### DOCUMENT EXTRACT
★ ★ ★

(Previously in the series: Abraham Lincoln in space)
It’s a big universe out there, why go back to the TOS [Kirk and Spock] crew? Why not the time period between the Enterprise [Scott Bakula] time period and the [Shatner] time period?
A movie trilogy about the Federation/Romulan War could work. Also, how about explore the politics of the Alpha and Beta quadrants post DS9 [Deep Space 9] and Voyager?
[...T]he Cardassians were blasted almost to extinction, how are they faring? Did another group, like the Borg, pop up to cause trouble knowing that all the major powers in Alpha and Beta quadrants are recovering from a rather nasty war? Is the Borg still around or did Janeway actually wipe them out? I know the books have explored this, but in Trek, only movies and tv episodes are canon.

★ ★ ★

### DATA EXTRACT
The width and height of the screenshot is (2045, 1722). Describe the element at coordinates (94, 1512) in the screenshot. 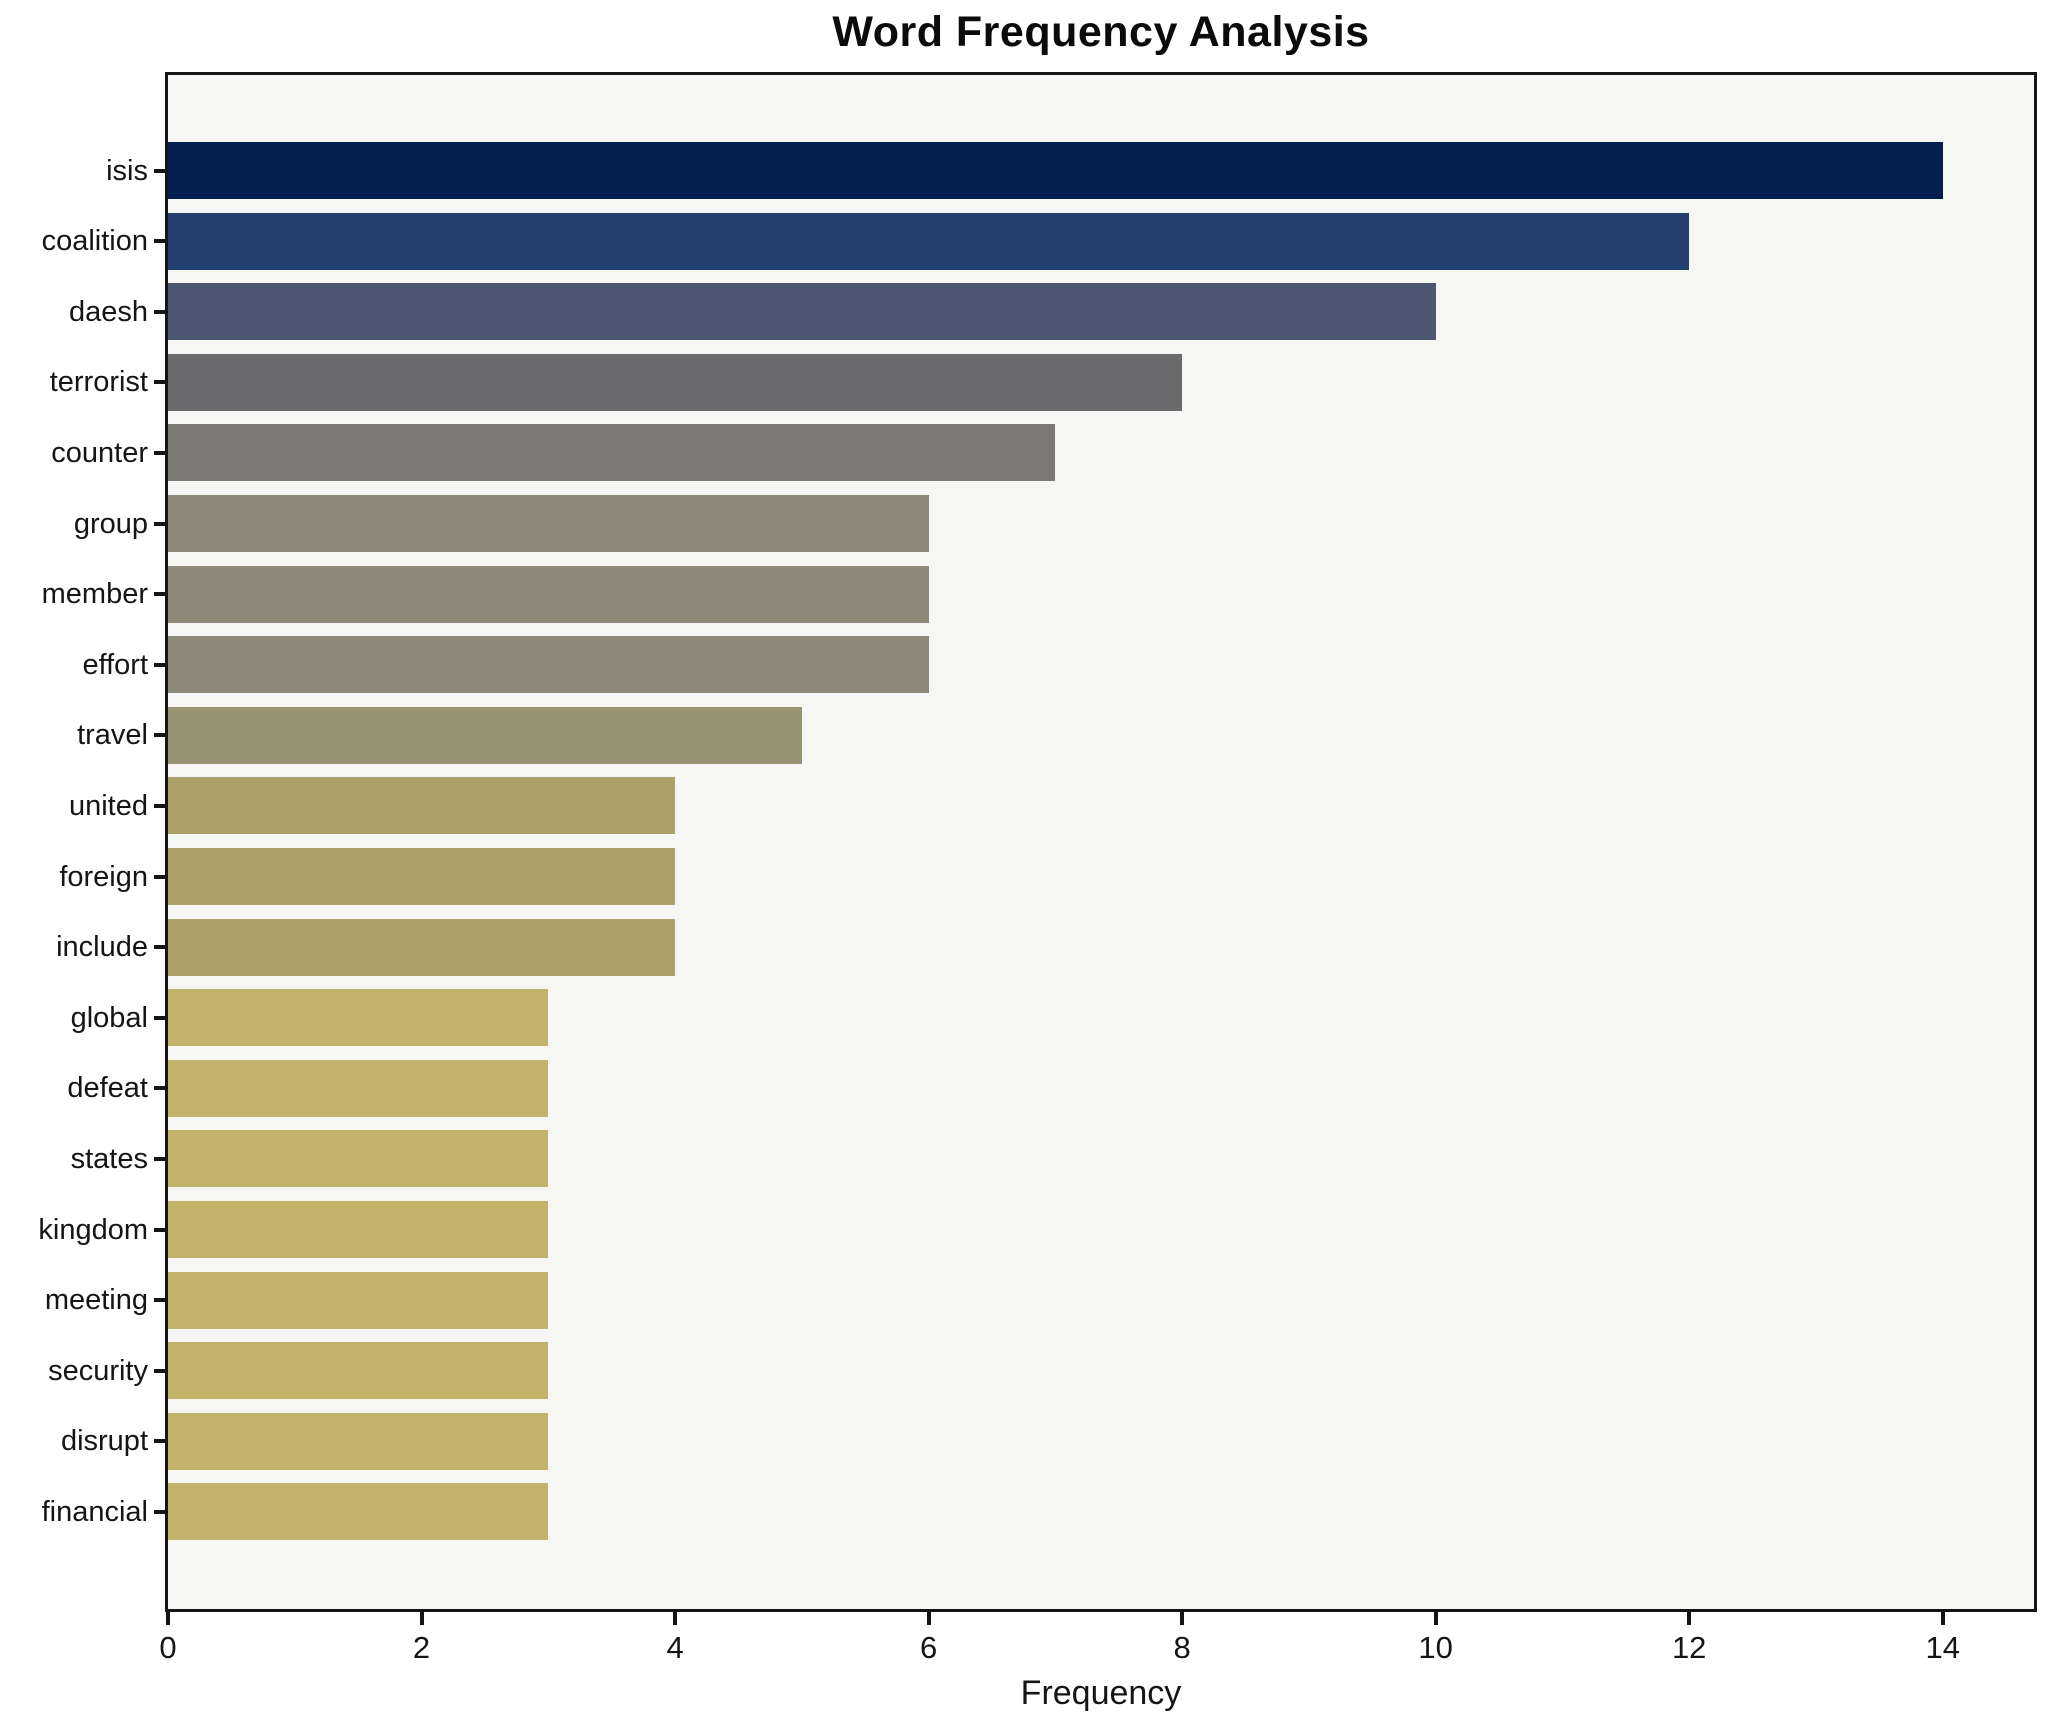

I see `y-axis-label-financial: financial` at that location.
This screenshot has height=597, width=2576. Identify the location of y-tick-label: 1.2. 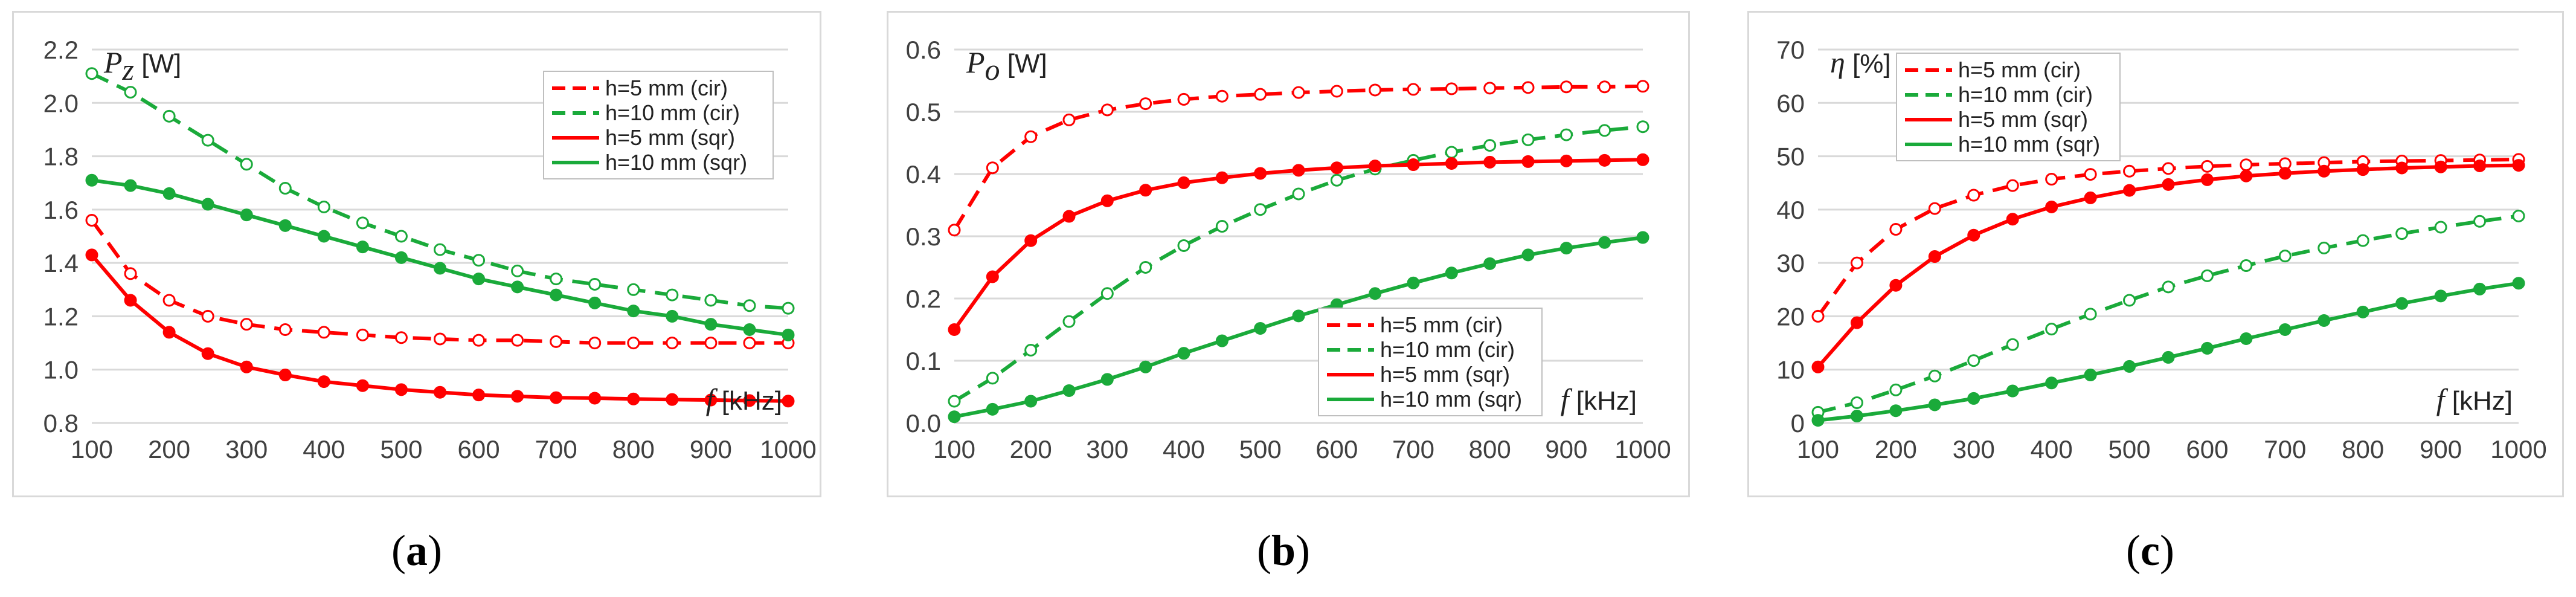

★ ★ ★

### THINGS TO DO
A. In the Star Trek comment, what war does the writer suggest a movie trilogy could cover?
B. According to the Star Trek comment, why might a group like the Borg show up to cause trouble after DS9 and Voyager?
C. Write what comes next in the Star Trek comment, picking up after its last sentence.
The lines have nothing to do with the Star Trek comment.

### RESULTS FOR EACH TASK
A. The Federation/Romulan War.

B. A group like the Borg might cause trouble because it would know that all the major powers in the Alpha and Beta quadrants are recovering from a rather nasty war.

C.
– “Star Trek” fan comment found on Fark.com, April 2009
Feeding Vaal
The above plea suggests how far the obsession with Star Trek “canon” had gone by the time J.J. Abrams came along to rescue Captain Kirk and Mr. Spock. The Federation’s most awesome had been buried since about 1994 under a heap of spin-offs and not-so-legendary characters, who wore Coast Guard-like uniforms while frowning over the wars that would break out mid-series whenever it turned out that their Rick Berman-produced show hadn’t started with a good enough concept.
This is the baggage of the starship Enterprise, a rising pile of Dominion Wars and retcon CGI Gorn Warriors and the guy from “Quantum Leap.” And important Federation historical milestones of the 24th century hinging on Jeri Ryan and her catsuit, with room carved out for a distant post-Patrick Stewart future that has the dramatic power of waiting for the heat death of the universe.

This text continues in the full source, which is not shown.